» WORK TASK:
Copying rule for the data below: take the line containing "Task: Click the" and every line after it to the end, exactly, and drop all pictures.

(Records from a collection)
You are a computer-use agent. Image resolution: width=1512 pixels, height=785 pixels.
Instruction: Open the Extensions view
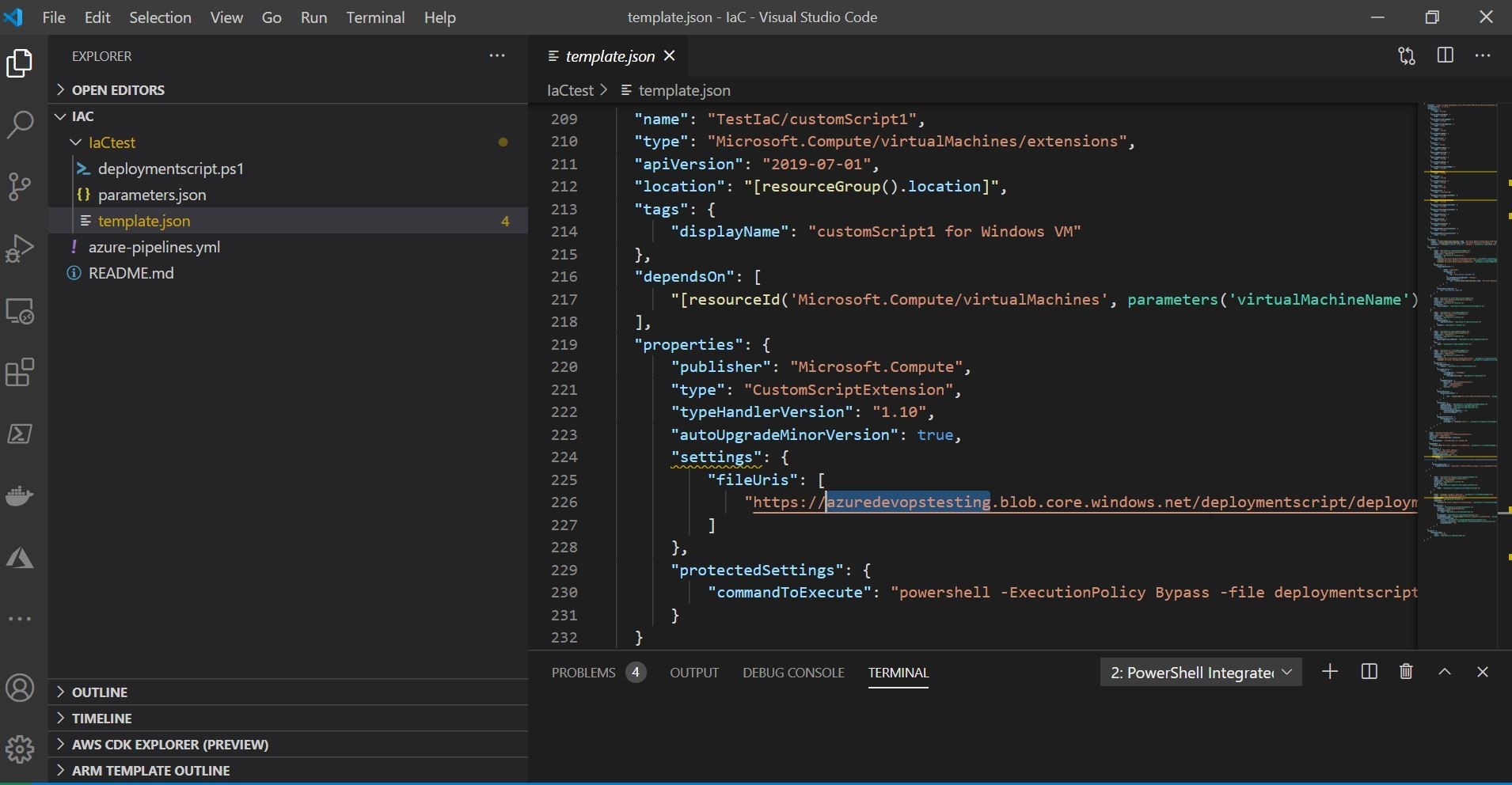point(20,373)
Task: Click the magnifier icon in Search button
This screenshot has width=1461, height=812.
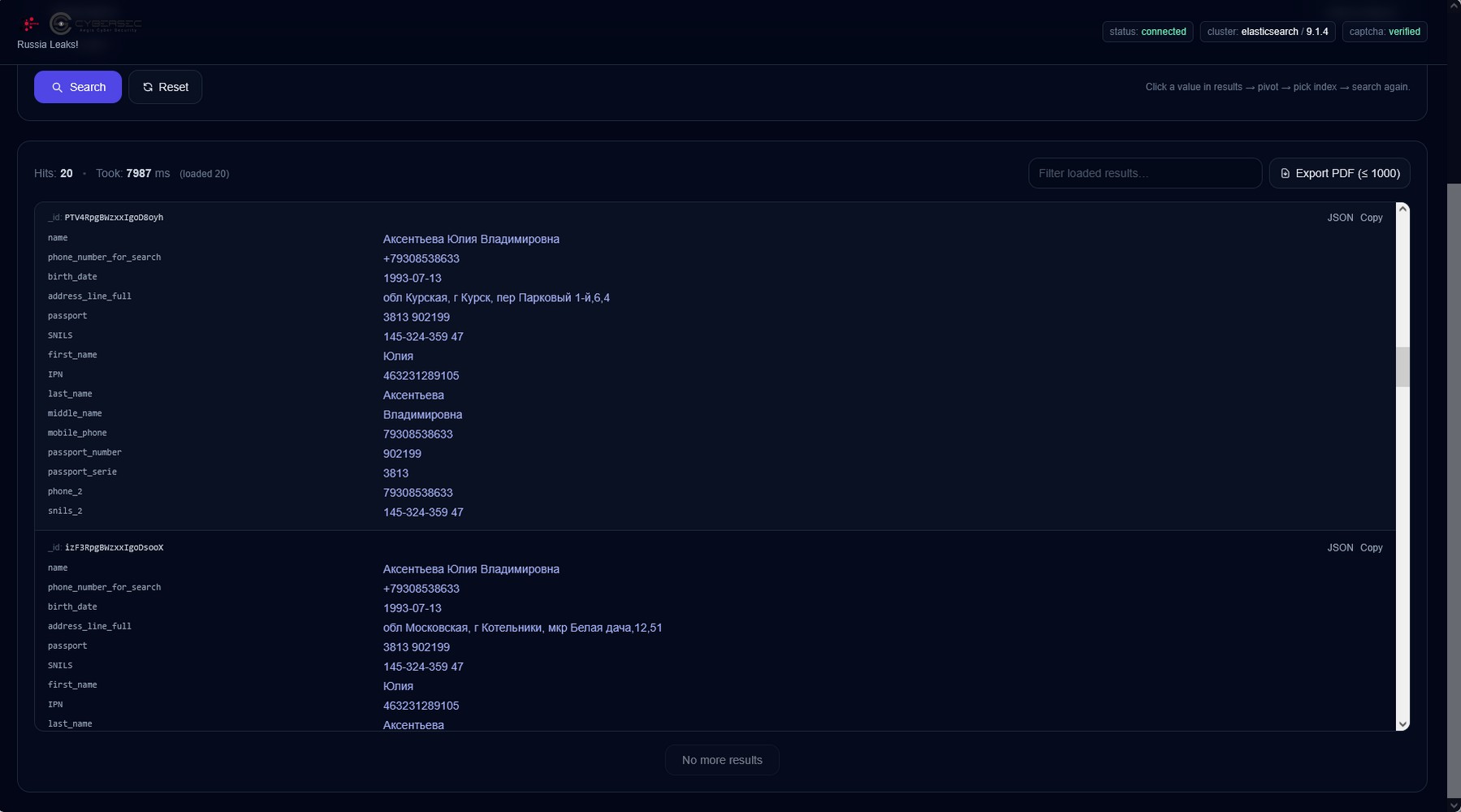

» ANSWER TO THE EXERCISE:
Task: Click the magnifier icon in Search button
This screenshot has width=1461, height=812.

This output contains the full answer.